The time taken by Aakash is $\dfrac{2}{y}$ .
It is given that Aakash completed the race earlier by 2 minutes, that is, by $\dfrac{2}{60}$ hours.
So now according to the question we can say that,
$\dfrac{2}{x}-\dfrac{2}{y}=\dfrac{2}{60}$
So, on simplification we get,
$2\left( \dfrac{1}{x}-\dfrac{1}{y} \right)=\dfrac{2}{60}$
Cancelling ‘2’ from both the sides, we get
$\dfrac{1}{x}-\dfrac{1}{y}=\dfrac{1}{60}$
By taking LCM we get,
$\dfrac{y-x}{xy}=\dfrac{1}{60}$
On cross multiplication we get,
xy = 60 (y-x) ………….(i)
Now according to the second condition,
Speed of Sagar = (x + 2) km/hr
Speed of Aakash = (y - 2)km/hr
So, the time of Sagar will be $\dfrac{2}{x+2}$ and the time of Aakash will be $\dfrac{2}{y-2}$ .

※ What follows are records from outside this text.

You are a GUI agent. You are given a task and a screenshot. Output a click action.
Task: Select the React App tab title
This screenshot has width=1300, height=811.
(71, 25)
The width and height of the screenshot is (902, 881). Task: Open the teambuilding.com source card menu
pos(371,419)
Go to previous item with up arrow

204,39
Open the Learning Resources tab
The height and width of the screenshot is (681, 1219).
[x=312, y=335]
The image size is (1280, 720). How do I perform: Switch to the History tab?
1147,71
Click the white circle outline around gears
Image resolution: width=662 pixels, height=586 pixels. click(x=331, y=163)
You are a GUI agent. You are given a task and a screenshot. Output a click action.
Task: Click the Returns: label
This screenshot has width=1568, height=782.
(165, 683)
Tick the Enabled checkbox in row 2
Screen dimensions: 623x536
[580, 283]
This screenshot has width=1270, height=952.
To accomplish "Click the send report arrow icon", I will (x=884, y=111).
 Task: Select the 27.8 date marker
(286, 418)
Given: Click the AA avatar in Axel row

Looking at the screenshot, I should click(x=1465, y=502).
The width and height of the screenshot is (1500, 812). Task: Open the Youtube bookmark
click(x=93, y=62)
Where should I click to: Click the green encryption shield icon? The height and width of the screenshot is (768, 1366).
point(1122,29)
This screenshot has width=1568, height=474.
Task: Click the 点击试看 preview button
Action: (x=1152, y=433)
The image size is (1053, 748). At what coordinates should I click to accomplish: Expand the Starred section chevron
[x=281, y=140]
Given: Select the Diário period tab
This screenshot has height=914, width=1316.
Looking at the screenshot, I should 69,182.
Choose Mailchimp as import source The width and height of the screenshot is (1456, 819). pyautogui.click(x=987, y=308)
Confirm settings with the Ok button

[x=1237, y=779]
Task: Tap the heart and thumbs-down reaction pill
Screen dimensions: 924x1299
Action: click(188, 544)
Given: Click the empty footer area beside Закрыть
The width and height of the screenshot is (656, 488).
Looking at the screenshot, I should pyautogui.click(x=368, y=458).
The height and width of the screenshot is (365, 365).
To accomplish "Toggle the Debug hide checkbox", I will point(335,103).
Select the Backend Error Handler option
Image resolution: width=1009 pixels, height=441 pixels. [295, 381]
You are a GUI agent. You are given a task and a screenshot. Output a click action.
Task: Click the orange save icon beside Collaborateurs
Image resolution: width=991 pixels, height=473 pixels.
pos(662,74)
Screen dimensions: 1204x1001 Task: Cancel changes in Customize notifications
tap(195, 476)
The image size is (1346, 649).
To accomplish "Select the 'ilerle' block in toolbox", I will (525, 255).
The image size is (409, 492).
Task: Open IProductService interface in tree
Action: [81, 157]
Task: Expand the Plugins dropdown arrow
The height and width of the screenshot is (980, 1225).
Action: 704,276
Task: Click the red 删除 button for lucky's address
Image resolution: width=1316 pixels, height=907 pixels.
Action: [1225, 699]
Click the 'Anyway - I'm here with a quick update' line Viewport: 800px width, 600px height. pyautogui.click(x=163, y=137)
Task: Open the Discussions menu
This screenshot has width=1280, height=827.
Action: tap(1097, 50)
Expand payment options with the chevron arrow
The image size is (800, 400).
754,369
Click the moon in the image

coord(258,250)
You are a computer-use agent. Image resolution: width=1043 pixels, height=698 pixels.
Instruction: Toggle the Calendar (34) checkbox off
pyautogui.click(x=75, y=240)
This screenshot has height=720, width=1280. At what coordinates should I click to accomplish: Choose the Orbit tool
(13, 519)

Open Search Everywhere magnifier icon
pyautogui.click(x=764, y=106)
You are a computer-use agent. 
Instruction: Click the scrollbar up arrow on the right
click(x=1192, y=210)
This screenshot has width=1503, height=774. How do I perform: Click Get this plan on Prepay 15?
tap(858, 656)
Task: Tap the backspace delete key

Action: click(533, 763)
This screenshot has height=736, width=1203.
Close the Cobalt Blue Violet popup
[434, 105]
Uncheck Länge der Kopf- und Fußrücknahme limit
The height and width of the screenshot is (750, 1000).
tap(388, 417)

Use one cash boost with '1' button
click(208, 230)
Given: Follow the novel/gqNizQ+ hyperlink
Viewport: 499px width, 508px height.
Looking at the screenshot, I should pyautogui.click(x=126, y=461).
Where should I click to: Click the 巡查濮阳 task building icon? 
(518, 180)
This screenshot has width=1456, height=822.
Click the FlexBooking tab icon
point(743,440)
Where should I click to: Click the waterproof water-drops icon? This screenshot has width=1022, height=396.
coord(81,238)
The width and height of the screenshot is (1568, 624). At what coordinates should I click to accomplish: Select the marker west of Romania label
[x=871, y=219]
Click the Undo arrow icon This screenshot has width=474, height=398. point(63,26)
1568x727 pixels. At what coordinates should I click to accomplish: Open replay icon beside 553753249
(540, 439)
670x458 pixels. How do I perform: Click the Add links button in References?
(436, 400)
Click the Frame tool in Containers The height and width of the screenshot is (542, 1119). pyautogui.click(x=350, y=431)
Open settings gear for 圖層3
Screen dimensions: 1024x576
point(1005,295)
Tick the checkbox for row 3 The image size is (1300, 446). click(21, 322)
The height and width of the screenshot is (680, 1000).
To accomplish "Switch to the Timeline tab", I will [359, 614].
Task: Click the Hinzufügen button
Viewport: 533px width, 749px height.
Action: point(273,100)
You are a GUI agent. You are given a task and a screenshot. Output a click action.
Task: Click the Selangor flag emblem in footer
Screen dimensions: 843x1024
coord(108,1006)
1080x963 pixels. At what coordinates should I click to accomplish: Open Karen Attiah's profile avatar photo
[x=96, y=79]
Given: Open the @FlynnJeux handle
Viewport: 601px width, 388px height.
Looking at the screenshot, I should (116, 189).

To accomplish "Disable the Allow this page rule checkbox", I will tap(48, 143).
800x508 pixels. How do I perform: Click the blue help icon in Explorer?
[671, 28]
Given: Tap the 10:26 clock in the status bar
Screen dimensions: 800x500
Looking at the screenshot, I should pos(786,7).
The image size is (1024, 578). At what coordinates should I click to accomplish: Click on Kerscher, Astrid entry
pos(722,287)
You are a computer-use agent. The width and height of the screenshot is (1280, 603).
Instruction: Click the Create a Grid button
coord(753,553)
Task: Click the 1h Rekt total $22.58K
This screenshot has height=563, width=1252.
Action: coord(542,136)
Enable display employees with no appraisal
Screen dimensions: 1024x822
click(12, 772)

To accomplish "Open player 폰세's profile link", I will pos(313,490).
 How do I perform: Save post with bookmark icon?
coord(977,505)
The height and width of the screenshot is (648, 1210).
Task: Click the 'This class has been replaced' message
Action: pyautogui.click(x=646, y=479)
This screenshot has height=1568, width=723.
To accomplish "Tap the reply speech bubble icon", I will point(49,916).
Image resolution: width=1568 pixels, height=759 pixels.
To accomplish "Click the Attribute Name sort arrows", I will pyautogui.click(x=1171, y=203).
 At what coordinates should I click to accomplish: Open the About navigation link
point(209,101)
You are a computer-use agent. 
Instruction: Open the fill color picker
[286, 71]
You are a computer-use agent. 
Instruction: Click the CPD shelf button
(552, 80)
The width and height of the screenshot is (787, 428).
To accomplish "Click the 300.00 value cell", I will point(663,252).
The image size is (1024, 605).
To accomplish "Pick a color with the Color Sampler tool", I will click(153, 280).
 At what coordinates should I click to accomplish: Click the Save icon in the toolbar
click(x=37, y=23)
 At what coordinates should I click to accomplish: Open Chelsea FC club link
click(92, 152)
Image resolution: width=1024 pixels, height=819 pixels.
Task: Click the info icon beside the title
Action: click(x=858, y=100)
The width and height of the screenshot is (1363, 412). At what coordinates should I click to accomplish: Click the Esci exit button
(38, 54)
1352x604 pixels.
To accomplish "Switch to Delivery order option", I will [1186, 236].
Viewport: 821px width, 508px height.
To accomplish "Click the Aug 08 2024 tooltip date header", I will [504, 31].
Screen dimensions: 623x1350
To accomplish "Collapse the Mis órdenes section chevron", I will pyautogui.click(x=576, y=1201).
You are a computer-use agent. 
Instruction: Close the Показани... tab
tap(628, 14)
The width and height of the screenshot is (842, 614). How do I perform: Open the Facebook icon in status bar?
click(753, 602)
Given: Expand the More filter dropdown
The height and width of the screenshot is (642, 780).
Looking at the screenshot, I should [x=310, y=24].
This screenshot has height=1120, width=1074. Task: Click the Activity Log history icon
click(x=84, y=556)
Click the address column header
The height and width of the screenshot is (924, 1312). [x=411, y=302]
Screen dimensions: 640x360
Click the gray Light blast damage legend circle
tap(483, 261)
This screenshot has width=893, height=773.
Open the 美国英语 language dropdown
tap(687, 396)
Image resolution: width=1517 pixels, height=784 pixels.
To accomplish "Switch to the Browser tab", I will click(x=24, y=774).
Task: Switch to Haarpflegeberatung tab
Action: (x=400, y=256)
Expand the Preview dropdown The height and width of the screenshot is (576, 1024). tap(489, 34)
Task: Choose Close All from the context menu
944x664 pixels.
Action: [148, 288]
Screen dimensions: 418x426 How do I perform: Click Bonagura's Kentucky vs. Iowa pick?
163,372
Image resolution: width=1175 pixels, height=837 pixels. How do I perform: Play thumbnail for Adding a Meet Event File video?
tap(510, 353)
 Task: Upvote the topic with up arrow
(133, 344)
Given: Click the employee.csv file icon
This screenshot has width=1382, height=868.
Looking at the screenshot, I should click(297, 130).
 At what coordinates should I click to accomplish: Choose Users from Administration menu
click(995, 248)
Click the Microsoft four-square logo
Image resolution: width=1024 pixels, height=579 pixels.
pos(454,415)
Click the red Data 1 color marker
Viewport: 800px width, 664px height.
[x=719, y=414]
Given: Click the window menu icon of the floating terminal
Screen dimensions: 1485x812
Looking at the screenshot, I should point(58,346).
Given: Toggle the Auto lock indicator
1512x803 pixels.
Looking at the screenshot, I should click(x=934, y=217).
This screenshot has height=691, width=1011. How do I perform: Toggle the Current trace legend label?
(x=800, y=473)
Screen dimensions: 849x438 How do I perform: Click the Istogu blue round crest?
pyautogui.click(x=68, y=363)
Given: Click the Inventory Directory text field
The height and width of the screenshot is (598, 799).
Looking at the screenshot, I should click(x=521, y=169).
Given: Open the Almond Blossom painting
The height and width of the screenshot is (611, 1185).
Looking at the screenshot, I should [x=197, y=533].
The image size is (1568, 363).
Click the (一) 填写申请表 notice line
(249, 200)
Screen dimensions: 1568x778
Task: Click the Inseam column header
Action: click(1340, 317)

As in the second case it is given that Sagar completed the race earlier by 2 minutes, that is, by $\dfrac{2}{60}$ hours.
So we write,
$\dfrac{2}{y-2}-\dfrac{2}{x+2}=\dfrac{2}{60}$
So on simplification we get,
$\dfrac{1}{y-2}-\dfrac{1}{x+2}=\dfrac{1}{60}$
By taking LCM we get,
$\dfrac{x+2-y+2}{\left( y-2 \right)\left( x+2 \right)}=\dfrac{1}{60}$
On cross multiplication we get,
60 (x – y + 4) = (y – 2) (x + 2)
On simplification we get,
60 (x – y) + 240 = xy – 2x + 2y – 4
Now substituting equation (i), xy as 60(y – x) so we get,
60 (x – y) +240 = 60 (y –x) -2x + 2y – 4
On simplifying we get,
60x – 60y + 240 = 60y - 60x - 2x + 2y – 4
Now by taking all the variables to left hand side and all the constants to right hand side so we get,
122x – 122y = - 244
Now by dividing 122 by throughout we get,
x – y = - 2
Now adding y to both the sides we get,
x = y – 2
Now as we know that
$\dfrac{1}{x}-\dfrac{1}{y}=\dfrac{1}{60}$
So we can substitute x as (y – 2) we get,
$\dfrac{1}{y-2}-\dfrac{1}{y}=\dfrac{1}{60}$
By taking LCM we get,
$\dfrac{y-(y-2)}{y\left( y-2 \right)}=\dfrac{1}{60}$
Now by doing cross multiplication we get,
${{y}^{2}}-2y=120$
${{y}^{2}}-2y-120=0$
Now using middle term factor we get,
${{y}^{2}}-12y+10y-120=0$
Now by factoring we get,
(y – 12) (y + 10) = 0
So, from this we get the value of y as -10 or 12.
Now as we know that y represents the speed of Aakash and it can’t be negative so the speed of Akash is 12 km/hr.
Now as we know that
x – y = -2
Then we will substitute y = 12 we get,
x = 12 – 2 = 10.
So, ‘x’ which is the speed of Sagar is 10 km/hr.
The speed of Aakash and Sagar is 12km/hr and 10 km/hr respectively.

Note: Students must be sure about the values to know the basics on how to form an equation and solve it. They should also be careful about calculations to avoid any mistakes.
As the speeds are taken as variables then we have to compare them with the duration of time to solve this type of problem. They should use the form of time i.e., distance covered by speed and then compare it with the given value.